Focusing on concrete points of disagreement might help us avoid talking past each other. How, for example, should we understand the present condition of the American working class—roughly, those who have not earned a college degree? If our standard is material consumption, they have never been better off: virtually all of them have microwave ovens, mobile phones, and other consumer products. If our standard is supporting their families and communities through productive work, however, the past decade has been the worst of the post-war era. So, is the working class thriving or not? I think the evidence points clearly toward a crisis. The working class is beset by withdrawal from the labor force, family collapse, rising dependence on government programs, skyrocketing substance abuse and suicide rates, and declining life expectancy. On what basis should we say things are going well?

Second, is all growth of equal value? An aggregate measure of GDP or productivity obscures the question of who is producing or becoming more productive. If the least productive 20 percent of a nation’s workers drop out of the labor force entirely, but the most productive 20 percent double their productivity, GDP will be higher. Is the nation better off? I would say no. Do my critics disagree?

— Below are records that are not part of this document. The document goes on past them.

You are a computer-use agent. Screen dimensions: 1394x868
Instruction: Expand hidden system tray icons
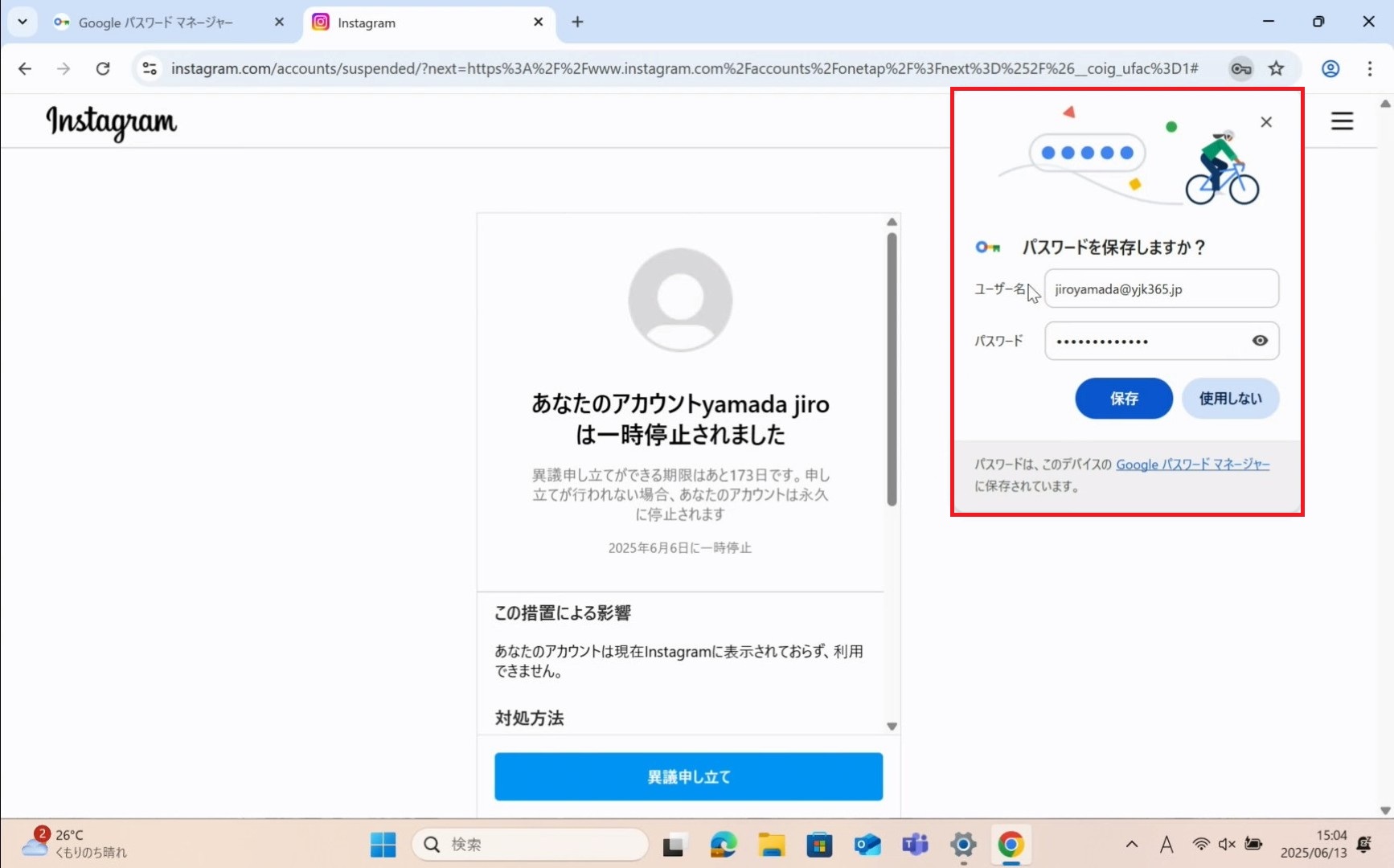1132,844
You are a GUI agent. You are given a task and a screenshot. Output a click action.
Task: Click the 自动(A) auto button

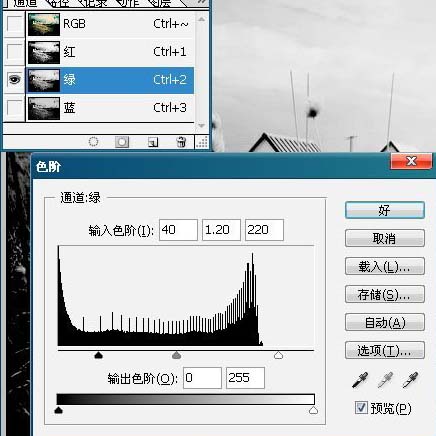[385, 322]
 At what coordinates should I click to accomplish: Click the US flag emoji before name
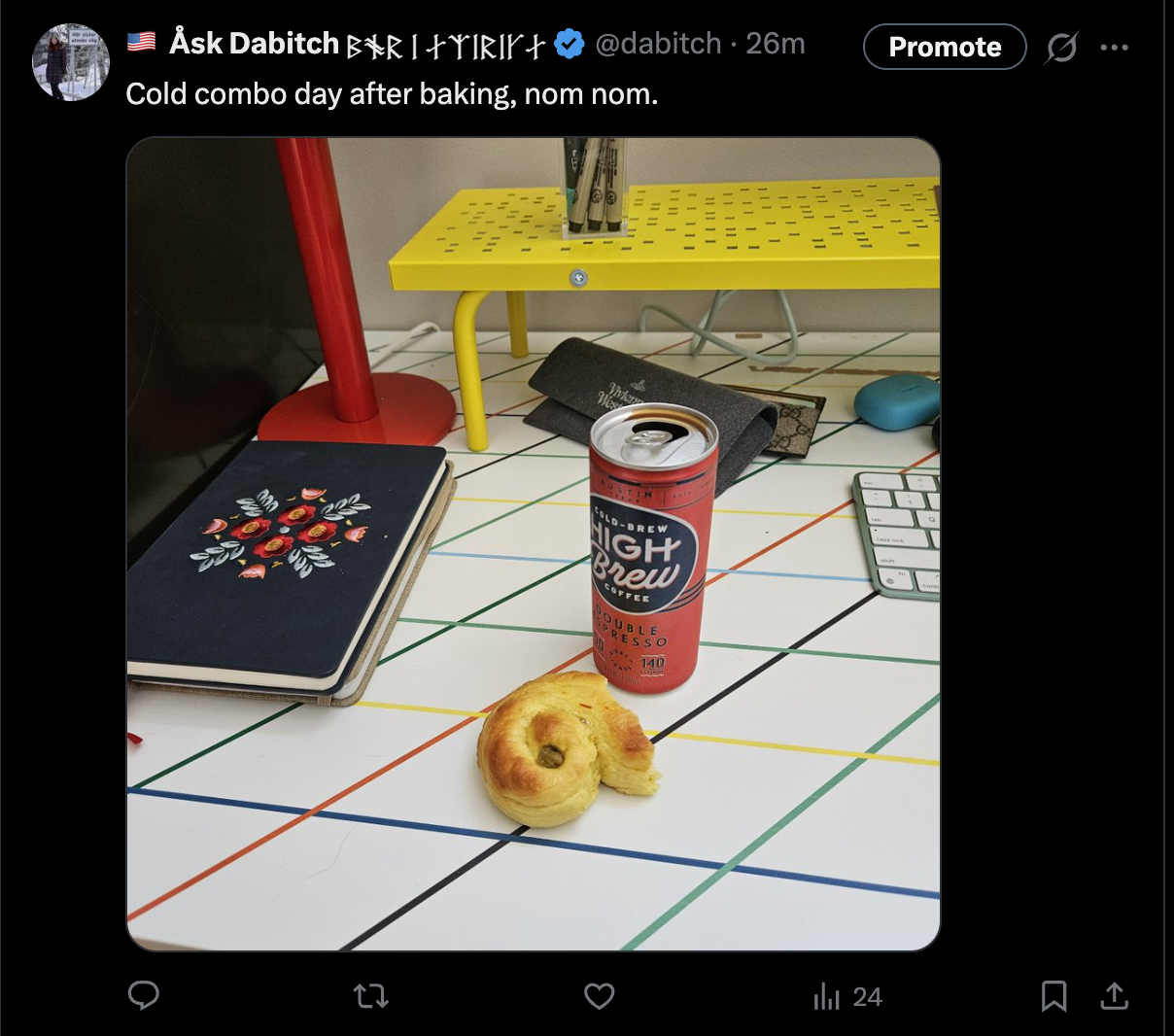pos(142,42)
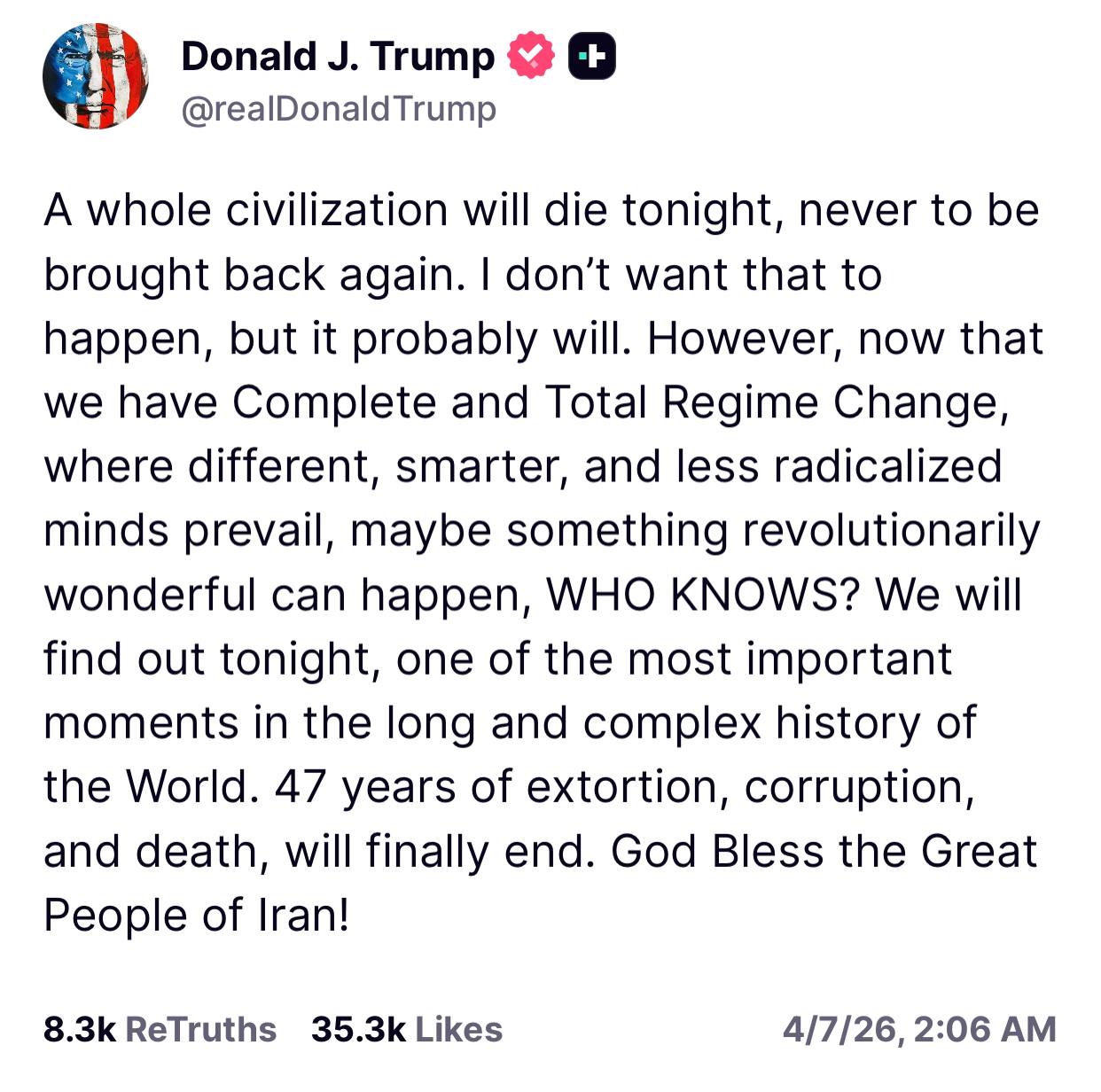Select the 35.3k count number

pos(358,1029)
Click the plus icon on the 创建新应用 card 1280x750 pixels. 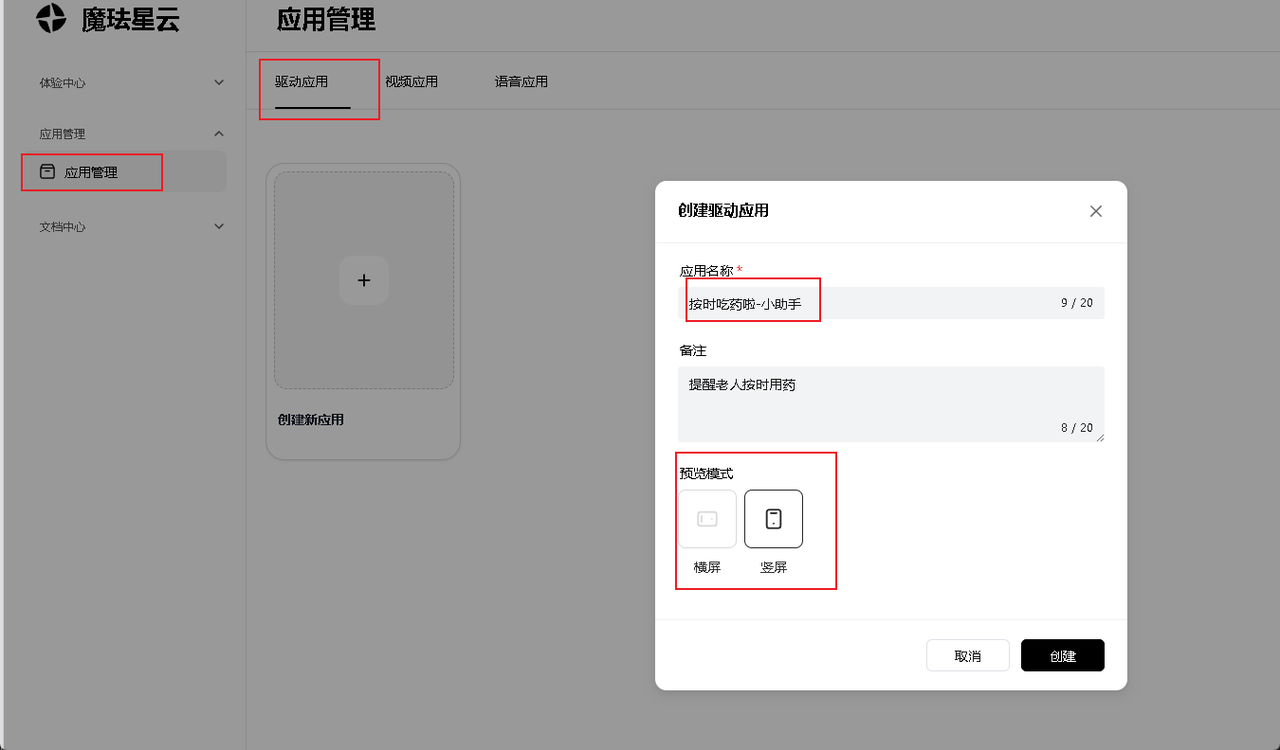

Regarding globalization, Strain and Pethokoukis take particular issue with my suggestion that trade and immigration may not be always beneficial. My view is that they can be beneficial, but balance matters. An international market in which America imports $50 billion of cars from Japan and sends back $50 billion of airplanes is healthy. But if we send back $50 billion of IOUs (i.e., Treasury bonds) instead, American workers lose and the American economy suffers. Do my critics see these transactions as comparable, and voice no preference between them? Likewise, immigrants bring many positive assets to America, but adding unskilled workers to a labor market struggling to accommodate those already here is a mistake. Do Strain and Pethokoukis believe high levels of unskilled immigration have been and will continue to be superior to a skills-based system, either for American workers, or our long-run economic growth? 

Obviously, there is much to discuss. I hope Strain and Pethokoukis will answer these questions and perhaps pose some of their own, but that in doing so they will take the time to understand what The Once and Future Worker actually says, and how it differs from their own views.